In seiner (kurzen) Zeit als Finanzminister war Michael Spindelegger Niederlagen ja einigermaßen gewohnt. Jene vom Februar 2014 war aber besonders gravierend: Da kam ihm der langjährige Chef der Budgetsektion, Gerhard Steger, abhanden. Und zwar ganz plötzlich, mitten in der Budgeterstellung. Steger wechselte in den Rechnungshof, als Chefkontrollor für den Finanzbereich und die Banken.
Für Spindelegger waren das ganz üble Nachrichten. Das Finanzministerium war zu dem Zeitpunkt schon ziemlich angeschlagen: Unter Vorgängerin Maria Fekter hatten viele Topleute des Hauses das Weite gesucht. Doch Gerhard Steger war ein ganz besonderer Fall: Er war so etwas wie ein Urgestein im Finanzministerium. 33 Jahre lang hatte er dort gearbeitet, die Hälfte davon als Herr über das österreichische Budget. Und er war, so wird erzählt, nicht gerade der große Teamplayer – das Budget war quasi ausschließlich seine Sache. Keine Frage: Mit dem Verlust des mächtigen und versierten Sektionschefs war das Ministerium gleichsam waidwund.

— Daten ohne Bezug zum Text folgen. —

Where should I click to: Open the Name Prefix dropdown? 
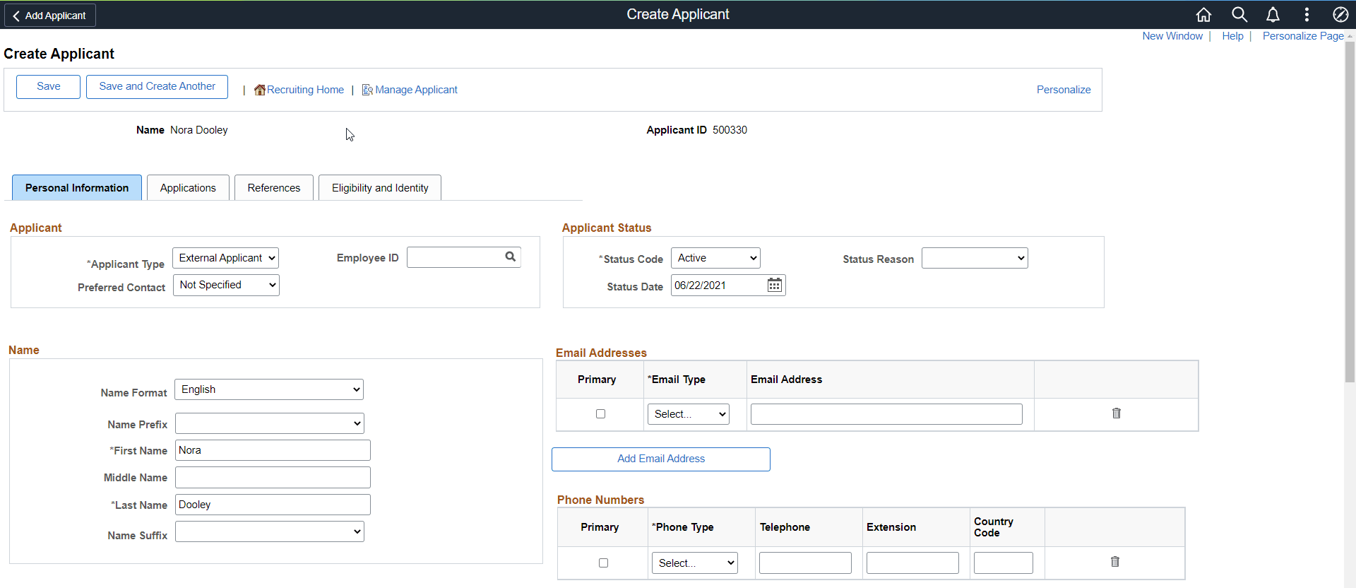pyautogui.click(x=270, y=423)

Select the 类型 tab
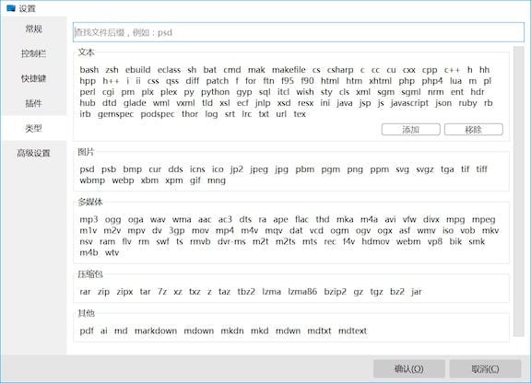pyautogui.click(x=33, y=128)
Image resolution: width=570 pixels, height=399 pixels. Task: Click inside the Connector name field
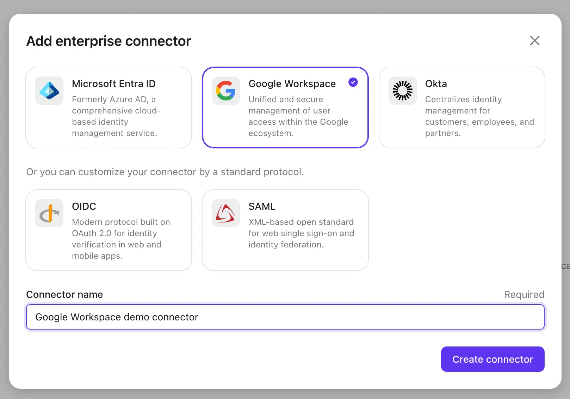coord(285,317)
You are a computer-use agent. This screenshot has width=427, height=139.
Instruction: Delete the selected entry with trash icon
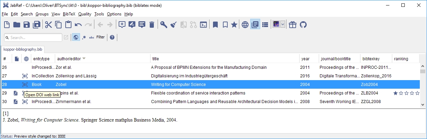(152, 25)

Stegers Job übernahm dann sein langjähriger Stellvertreter Manfred Lödl. Wobei klar war: Eine dauerhafte Lösung kann das nicht sein, Lödl ist mittlerweile 64 Jahre alt. Und so wurde der Job erst kürzlich, Mitte Oktober, neu ausgeschrieben. Die Bewerbungsfrist ist vor wenigen Tagen zu Ende gegangen.

Jetzt wird es also spannend: Immerhin ist der Posten der mächtigste und wichtigste, den das Ministerium auf Beamtenebene zu vergeben hat. Für wen wird sich Finanzminister Hans Jörg Schelling entscheiden?

Die Gerüchteküche brodelt, seitdem die Ausschreibung veröffentlicht wurde. Auffallend ist jedenfalls, dass in dieser größter Wert auf einschlägige Berufserfahrung „auf EU-Ebene“ gelegt wird. Prompt machte das Gerücht die Runde, Margit Spindelegger werde den Job bekommen. Die Frau des Ex-Finanzministers ist ja seit vergangenem Jahr beim Europäischen Rechnungshof in Luxemburg. Doch mehr als ein Gerücht ist die Rochade nicht.
Vielmehr war die Ausschreibung für den Job des Sektionschefs sehr auf Thomas Wieser zugeschnitten. Wieser war einst Sektionschef im Finanzministerium, „flüchtete“ 2012 allerdings vor Ressortchefin Maria Fekter in Richtung Brüssel. Dort ist er Chef-Koordinator der Euro-Gruppe. Und er ist als Experte überaus angesehen. Große Überraschung: Er hat derzeit kein Interesse, nach Wien zurückzukehren.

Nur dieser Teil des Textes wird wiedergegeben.